Given problem. Please convert the rows starting at the beginning and ending at the line that contains "coord(556,9)" into a Markdown table with the columns "No." and "Text," skipping blank lines and leaving the pictures out.

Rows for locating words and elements
● ● ● ●

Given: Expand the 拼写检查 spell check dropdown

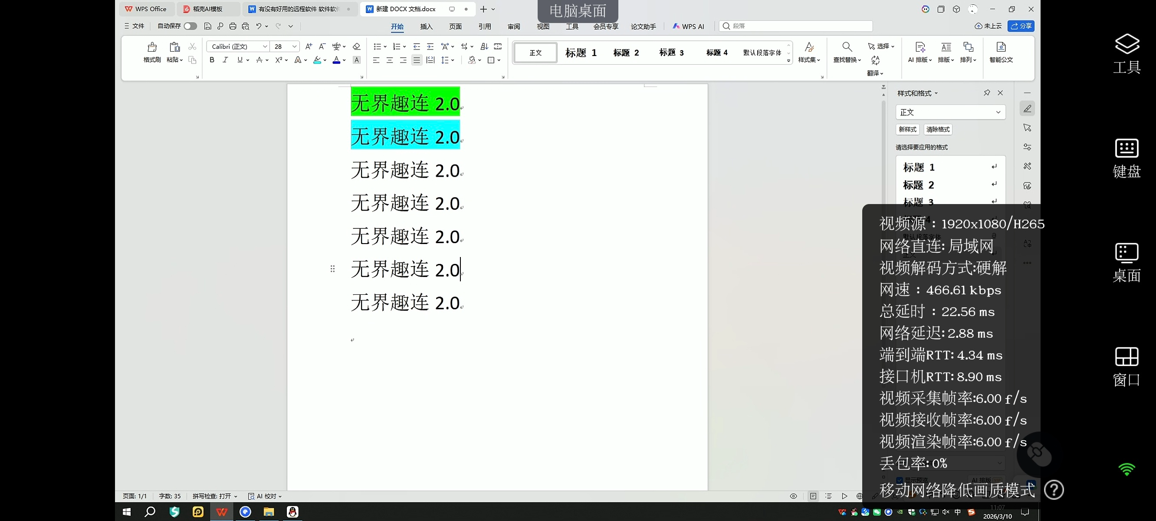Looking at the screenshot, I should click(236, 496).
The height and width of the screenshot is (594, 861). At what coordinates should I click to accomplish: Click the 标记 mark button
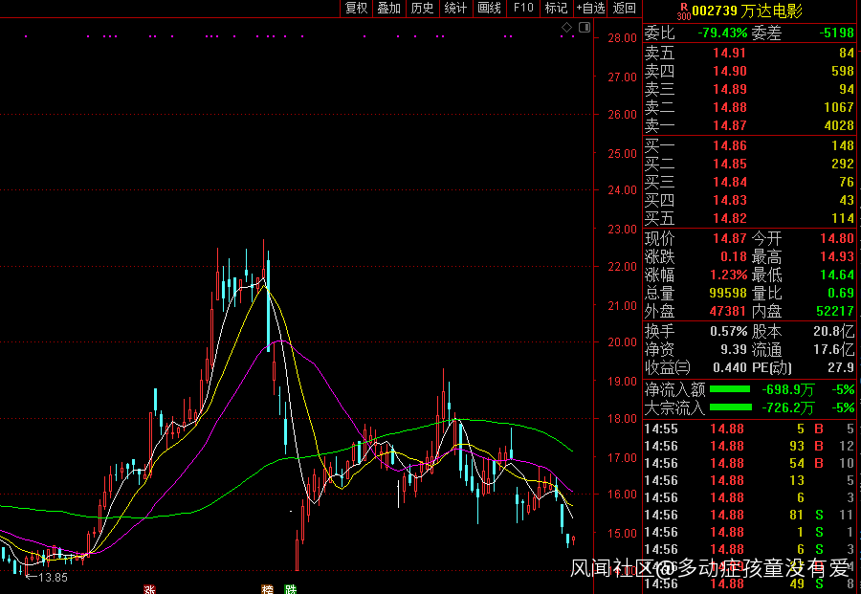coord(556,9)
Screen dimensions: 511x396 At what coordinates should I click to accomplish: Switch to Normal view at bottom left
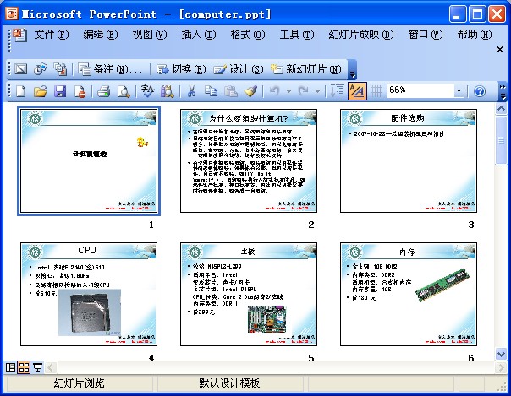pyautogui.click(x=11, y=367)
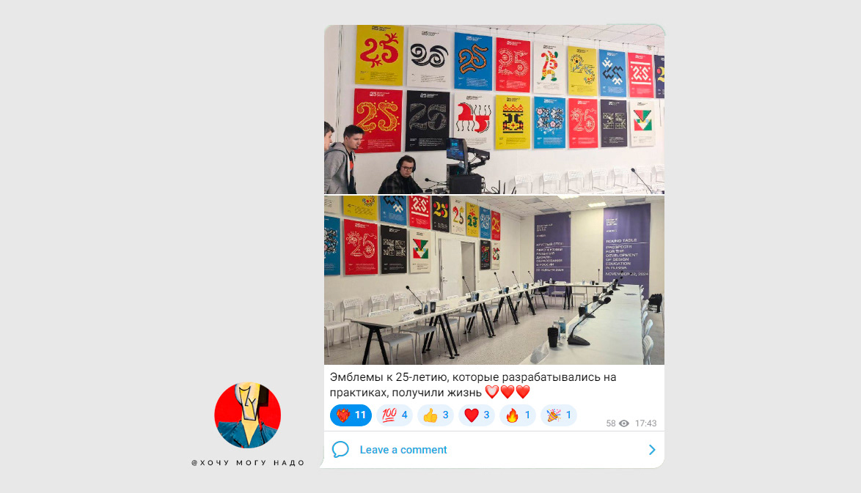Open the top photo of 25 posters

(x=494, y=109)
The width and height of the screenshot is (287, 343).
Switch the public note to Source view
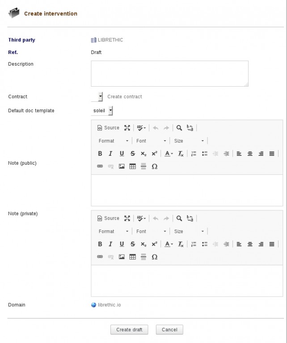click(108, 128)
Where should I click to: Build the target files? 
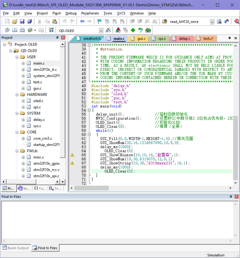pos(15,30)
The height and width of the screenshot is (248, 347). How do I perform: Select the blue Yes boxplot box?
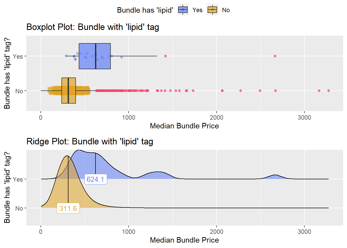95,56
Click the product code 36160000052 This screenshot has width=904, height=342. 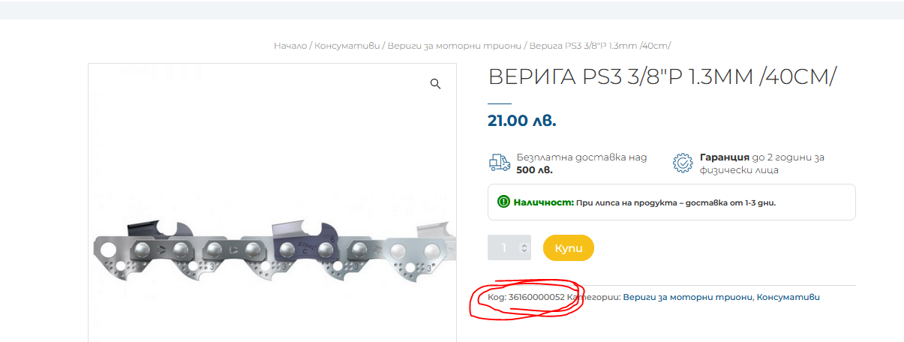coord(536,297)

● ● ● ●

The solution.
| No. | Text |
|---|---|
| 1 | Given: Expand the 拼写检查 spell check dropdown |
| 2 | Looking at the screenshot, I should click(236, 496). |
| 3 | The height and width of the screenshot is (594, 861). At what coordinates should I click to accomplish: Click the 标记 mark button |
| 4 | coord(556,9) |